As we descended the Emmons Glacier Route, we were in a relatively "safe" locale called The Corridor. Roped together, and probing for crevasses as we went, we were just an hour from being off the glacier... Suddenly, I sunk in the wet snow up to my ankle, then my shin, then my knee...crevasse! A hidden snowbridge three feet thick collapsed beneath my feet. I warned Mike with, "FALLING!"
Gravity pulled me through the rotten snowbridge and blackness swallowed me. I was inside the slot. As a friend and as a partner, Mike was totally solid. Though he dug in hard in self-arrest, the sloppy snow would not hold, so he too got pulled into the crevasse. We were both in mid-air, and going all the way to the bottom. Bouncing madly from one icy wall to the other, I got beat up all the way down. Desperately trying to grab a ledge, I heard my gloves whiz across the rock hard ice in the darkness. The sound was high pitched, and the speed amazing. We were going in deep.
WHAM! I felt a crushing impact on my back and heard air rush from my lungs as I landed hard on a snow pile.

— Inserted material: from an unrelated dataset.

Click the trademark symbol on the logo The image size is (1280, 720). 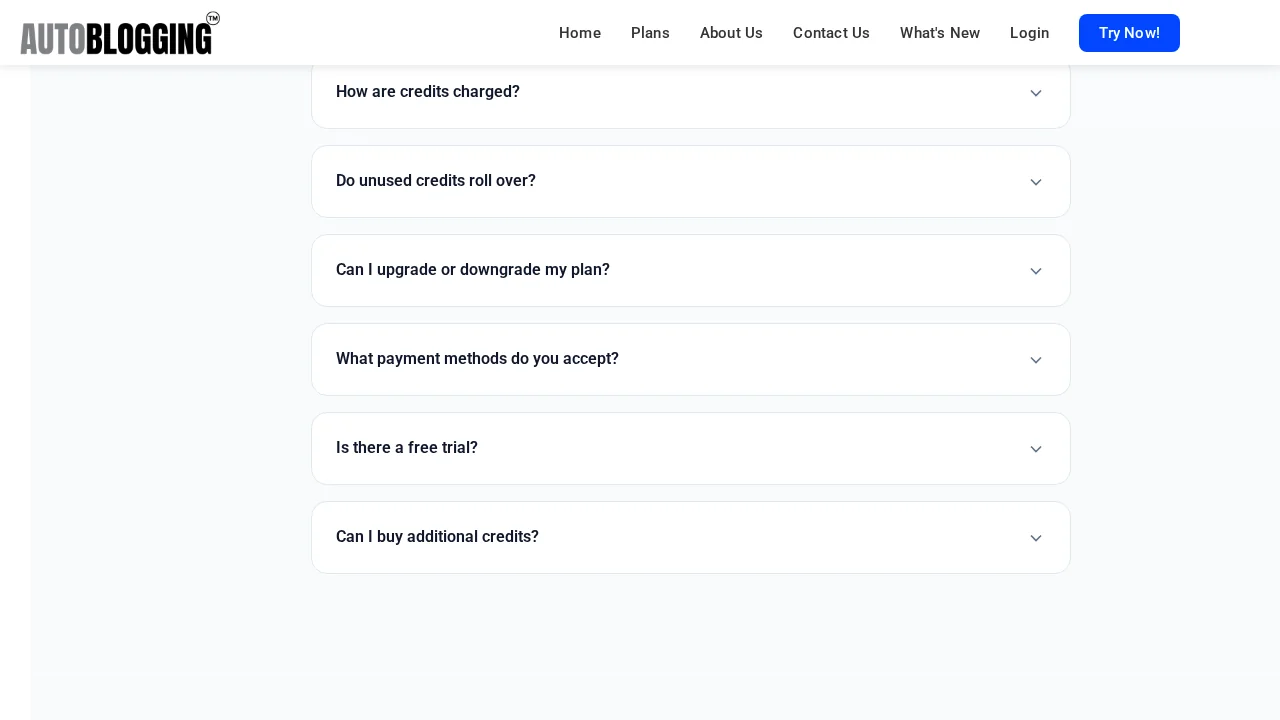pos(212,19)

I had survived the fall! But a second later, the collapsing snowbridge completely buried Mike and me. After several attempts, I managed to free an arm from the debris pile and clear off my face. Scared out of my mind, I fought to dig myself out while yelling for Mike into the darkness.
I am deeply saddened to tell you that before I could dig myself out or find Mike, he passed away beneath the snow. I found him later, and tried CPR, but it was too late. In shock, I realized that I was alone 80 feet down inside the crevasse. The ledge we were on was about eighteen inches wide. Walls of ice pressed against us, the cold seeping in.
The crevasse walls back to the surface were bullet-hard ice. They were vertical, then overhanging. I struggled to find the technique and the heart to climb out alone. But I did start moving up. I soloed, aid-climbed, and leap frogged my four ice screws up the wall. Up and down the wall I struggled, pulling the lower ice screws to reuse them higher. As I did, record high temperatures back on the surface melted the snowbridge dangling far above my head. Cold melt water rained down inside the crevasse during the six hours it took me to climb up the overhanging ice wall. I was thoroughly soaked.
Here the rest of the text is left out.